Consequently, some computer experts suggest that it is not possible to conclude that either open source or closed source software is inherently more secure or more cost efficient.
[edit] Intellectual Property Rights
Intellectual property rights, including copyrights, patents and trade secrets, present another possible set of concerns with respect to open source software. Although a particular computer program may be designated as open source, it remains possible that an owner of intellectual property rights may seek to enforce those rights against open source software developers and users.[4]

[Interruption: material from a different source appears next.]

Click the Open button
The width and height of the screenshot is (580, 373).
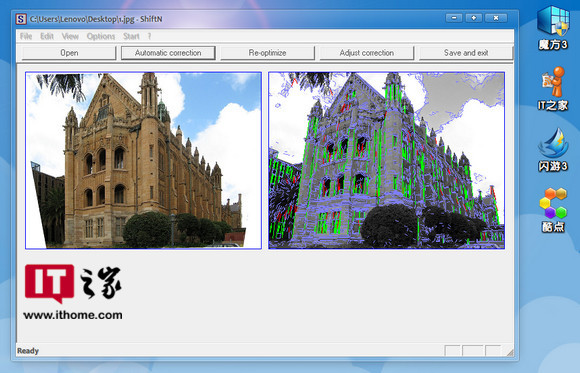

In addition, open source software is ordinarily accompanied by a license that requires users to maintain the program as open source.[5] Some commentators have expressed concern that these licenses may overreach, converting proprietary programs into open source software even if only a portion of that program was derived from an open source original.[6] Others have suggested that open source licenses may not be legally enforceable, which would allow users to obtain and assert intellectual property rights pertaining to software that was initially distributed as open source.[7]
[edit] Alleged "Viral" Nature of Open Source Software
Certain open source licenses have sometimes been described as "viral" in character.[8] Some individual open source licenses require that the terms of that license apply automatically to each copy of the software, as well as to any modified versions.[9] Some observers have expressed concerns regarding situations where a programmer, perhaps unknowingly, incorporates some open source code into a larger software package. In these circumstances, the open source portion of the software could "contaminate" the entire [[program. As a result, even though the publisher intended that the program be proprietary, it may be instead be distributed as the open source license stipulates.[10] In this way, the open source software component would trump any intellectual property rights that the publisher hoped to claim.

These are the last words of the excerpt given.